Maria Maricar A Manuel
Introduction: Preeclampsia is classified as a hypertensive disorder in pregnancy, which occurs in the absence of other causes of elevated blood pressure and in combination with generalized edema, proteinuria or both. Preeclampsia is an obstetric disease of unknown cause that affects approximately 5% of pregnant women. It is a systemic disorder that can affect almost every organ in the body. The visual system may be affected with variable intensity, being the retinal detachment a rare complication. The retinal detachment in preeclampsia is usually bilateral and serous, and its pathogenesis is related to the choroidal ischemia secondary to an intense arteriolar vasospasm. Exudative retinal detachment is an unusual cause of visual loss in Preeclampsia. The visual system may be affected with variable intensity, being the retinal detachment a rare complication. The majority of patients have complete recovery of vision with clinical management, and surgery is unnecessary. This reports a case of bilateral exudative retinal detachment in a 30-year-old woman at term who developed preeclampsia during her first pregnancy and complained of worsening blurring of vision described as vision of being underwater, obscuring her sight.
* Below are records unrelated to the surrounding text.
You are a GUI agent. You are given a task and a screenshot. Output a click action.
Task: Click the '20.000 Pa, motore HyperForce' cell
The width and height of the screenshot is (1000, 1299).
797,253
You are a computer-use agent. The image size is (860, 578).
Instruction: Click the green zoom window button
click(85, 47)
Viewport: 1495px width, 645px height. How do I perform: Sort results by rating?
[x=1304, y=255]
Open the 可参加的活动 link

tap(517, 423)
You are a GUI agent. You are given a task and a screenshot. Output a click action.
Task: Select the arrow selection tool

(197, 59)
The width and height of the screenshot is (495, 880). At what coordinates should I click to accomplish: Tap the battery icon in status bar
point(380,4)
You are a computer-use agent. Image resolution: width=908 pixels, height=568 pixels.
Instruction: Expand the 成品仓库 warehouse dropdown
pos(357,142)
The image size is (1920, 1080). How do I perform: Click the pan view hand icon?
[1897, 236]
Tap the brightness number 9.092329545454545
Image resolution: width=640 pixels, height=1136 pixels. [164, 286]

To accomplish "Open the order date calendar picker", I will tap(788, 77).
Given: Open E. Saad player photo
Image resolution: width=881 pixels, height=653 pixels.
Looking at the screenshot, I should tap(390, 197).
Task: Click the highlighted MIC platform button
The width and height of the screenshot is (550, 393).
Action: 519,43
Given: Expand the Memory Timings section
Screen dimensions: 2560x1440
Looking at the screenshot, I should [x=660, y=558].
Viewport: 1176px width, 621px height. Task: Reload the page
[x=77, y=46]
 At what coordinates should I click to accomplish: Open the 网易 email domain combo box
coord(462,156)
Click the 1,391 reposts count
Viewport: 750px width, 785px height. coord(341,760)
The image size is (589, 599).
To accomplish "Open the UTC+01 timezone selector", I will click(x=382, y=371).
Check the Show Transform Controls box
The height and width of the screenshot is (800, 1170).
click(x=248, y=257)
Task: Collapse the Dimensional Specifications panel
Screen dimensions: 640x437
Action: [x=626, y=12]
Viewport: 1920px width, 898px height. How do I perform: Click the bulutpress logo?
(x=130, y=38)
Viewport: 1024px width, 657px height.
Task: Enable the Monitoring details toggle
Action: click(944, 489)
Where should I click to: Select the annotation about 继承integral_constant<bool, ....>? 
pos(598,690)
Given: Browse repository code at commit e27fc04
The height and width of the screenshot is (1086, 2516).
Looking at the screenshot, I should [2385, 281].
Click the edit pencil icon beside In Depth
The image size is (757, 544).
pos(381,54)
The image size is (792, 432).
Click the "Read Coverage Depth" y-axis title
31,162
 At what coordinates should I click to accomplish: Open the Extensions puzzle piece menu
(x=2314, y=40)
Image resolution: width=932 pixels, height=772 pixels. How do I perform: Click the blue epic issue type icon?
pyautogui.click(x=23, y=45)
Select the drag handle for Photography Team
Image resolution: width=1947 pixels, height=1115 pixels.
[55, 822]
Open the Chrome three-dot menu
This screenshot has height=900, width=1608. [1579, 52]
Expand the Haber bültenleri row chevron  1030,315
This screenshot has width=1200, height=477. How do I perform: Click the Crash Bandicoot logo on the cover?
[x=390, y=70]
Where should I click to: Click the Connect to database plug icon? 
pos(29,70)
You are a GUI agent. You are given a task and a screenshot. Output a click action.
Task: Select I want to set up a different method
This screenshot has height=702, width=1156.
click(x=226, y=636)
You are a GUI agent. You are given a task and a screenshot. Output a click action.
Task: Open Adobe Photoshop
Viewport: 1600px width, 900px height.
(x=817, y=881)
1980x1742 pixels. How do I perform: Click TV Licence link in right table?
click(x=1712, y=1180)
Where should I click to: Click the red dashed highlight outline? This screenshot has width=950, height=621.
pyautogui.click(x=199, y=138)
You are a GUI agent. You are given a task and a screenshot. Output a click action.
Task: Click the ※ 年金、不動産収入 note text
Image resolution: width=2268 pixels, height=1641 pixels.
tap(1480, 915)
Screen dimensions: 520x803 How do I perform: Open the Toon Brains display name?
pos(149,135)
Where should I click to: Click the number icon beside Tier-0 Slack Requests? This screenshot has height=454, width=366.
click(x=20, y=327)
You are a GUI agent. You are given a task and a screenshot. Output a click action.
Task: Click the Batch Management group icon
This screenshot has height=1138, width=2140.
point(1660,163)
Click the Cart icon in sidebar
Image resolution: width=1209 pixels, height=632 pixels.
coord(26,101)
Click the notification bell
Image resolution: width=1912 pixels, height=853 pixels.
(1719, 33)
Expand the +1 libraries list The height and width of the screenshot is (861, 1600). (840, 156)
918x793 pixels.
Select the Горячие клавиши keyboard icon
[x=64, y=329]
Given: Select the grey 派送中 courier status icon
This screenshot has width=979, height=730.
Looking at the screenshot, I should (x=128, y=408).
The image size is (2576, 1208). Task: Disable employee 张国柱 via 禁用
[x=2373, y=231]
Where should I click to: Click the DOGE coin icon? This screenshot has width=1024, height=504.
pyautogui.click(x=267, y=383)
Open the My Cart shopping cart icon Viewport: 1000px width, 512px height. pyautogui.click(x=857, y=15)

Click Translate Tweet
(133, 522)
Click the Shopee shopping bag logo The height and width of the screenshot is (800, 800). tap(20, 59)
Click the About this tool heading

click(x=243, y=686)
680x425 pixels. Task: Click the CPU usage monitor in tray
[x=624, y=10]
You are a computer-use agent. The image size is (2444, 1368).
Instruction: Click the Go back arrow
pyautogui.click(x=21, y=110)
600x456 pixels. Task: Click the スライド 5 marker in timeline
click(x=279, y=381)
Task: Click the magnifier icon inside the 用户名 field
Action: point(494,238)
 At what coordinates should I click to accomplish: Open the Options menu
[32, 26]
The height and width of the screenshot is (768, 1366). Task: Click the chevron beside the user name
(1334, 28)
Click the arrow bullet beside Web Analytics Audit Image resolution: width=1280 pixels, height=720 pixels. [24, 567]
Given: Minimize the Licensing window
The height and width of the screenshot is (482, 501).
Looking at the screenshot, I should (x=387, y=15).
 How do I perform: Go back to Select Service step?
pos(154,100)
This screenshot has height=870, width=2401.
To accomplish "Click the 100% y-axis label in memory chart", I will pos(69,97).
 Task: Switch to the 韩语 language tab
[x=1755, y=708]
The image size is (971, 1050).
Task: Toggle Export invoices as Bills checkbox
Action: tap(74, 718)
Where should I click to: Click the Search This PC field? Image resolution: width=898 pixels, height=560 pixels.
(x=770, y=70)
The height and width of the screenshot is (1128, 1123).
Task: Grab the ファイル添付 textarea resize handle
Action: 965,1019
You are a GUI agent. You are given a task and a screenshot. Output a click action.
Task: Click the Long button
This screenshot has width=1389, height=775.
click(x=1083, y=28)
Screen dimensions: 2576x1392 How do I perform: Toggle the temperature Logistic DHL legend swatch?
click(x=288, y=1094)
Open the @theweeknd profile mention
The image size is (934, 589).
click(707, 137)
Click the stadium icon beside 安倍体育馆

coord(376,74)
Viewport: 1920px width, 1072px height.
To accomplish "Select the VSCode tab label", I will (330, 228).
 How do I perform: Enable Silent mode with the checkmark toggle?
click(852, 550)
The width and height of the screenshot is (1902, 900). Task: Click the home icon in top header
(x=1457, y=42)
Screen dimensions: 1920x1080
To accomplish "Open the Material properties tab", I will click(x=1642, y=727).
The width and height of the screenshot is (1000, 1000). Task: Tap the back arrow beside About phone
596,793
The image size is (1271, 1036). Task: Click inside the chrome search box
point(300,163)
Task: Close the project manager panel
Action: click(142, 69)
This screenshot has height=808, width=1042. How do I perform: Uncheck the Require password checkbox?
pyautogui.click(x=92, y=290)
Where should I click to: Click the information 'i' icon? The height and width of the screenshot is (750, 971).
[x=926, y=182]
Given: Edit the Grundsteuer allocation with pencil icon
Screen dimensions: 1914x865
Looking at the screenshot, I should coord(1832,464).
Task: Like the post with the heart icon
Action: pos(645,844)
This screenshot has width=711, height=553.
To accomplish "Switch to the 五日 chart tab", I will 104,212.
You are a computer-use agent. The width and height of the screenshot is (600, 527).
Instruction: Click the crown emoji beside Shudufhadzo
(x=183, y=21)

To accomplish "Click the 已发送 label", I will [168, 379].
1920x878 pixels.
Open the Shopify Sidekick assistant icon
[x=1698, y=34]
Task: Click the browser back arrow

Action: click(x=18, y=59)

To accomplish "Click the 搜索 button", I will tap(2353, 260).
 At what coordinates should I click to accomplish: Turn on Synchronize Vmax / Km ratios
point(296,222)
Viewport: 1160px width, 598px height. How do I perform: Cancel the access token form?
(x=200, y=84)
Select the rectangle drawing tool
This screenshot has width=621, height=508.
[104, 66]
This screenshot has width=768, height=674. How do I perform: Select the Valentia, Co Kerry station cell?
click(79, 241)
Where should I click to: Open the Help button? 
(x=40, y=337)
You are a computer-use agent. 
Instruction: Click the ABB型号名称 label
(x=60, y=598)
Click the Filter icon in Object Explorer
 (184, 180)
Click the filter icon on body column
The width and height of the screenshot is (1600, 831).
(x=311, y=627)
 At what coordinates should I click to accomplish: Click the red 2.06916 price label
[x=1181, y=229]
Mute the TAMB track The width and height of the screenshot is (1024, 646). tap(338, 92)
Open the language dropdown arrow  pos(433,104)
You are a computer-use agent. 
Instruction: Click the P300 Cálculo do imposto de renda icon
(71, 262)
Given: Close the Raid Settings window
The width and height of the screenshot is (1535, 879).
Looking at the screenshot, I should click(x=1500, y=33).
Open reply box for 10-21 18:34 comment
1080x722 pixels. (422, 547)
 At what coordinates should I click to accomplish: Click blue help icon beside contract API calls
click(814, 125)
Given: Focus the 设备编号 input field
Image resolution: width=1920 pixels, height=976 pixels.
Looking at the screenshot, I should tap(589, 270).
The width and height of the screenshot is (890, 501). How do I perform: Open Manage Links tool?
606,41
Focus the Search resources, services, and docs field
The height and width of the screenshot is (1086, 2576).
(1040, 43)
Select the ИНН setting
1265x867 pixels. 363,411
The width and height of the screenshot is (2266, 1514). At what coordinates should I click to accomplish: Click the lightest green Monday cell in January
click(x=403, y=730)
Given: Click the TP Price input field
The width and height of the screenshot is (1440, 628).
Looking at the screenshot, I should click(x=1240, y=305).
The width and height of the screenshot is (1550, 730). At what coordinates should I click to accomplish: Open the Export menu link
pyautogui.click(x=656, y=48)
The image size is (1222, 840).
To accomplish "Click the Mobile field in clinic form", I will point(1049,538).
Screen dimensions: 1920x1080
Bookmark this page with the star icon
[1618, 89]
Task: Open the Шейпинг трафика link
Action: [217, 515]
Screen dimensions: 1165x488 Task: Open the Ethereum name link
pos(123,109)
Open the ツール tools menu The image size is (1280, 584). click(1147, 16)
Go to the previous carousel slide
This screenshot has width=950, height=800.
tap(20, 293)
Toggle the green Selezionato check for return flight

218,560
Case Report: We report a case of 30-year-old Myopic; term Primigravid with severe preeclampsia that developed bilateral exudative retinal detachment at the time of labor. Labor was induced due to low amniotic fluid volume and subsequently reached second stage of labor. She underwent emergency low segment cesarean section-I due to prolonged second stage of labor secondary to cephalopelvic disproportion at the level of the midplane. Preeclampsia, myopia and maternal exhaustion could have been contributed to the development of bilateral retinal detachment in this patient. She was co-managed with ophthalmology retina service was given oral and topical steroids and advised strict blood pressure monitoring and control. Two weeks after delivery, there was spontaneous and complete resolution of the bilateral exudative retinal detachment, with residual pigmentary changes of the retinal pigment epithelium.
Conclusion: The management of retinal detachment as a complication in preeclampsia is conservative and the prognosis is usually good.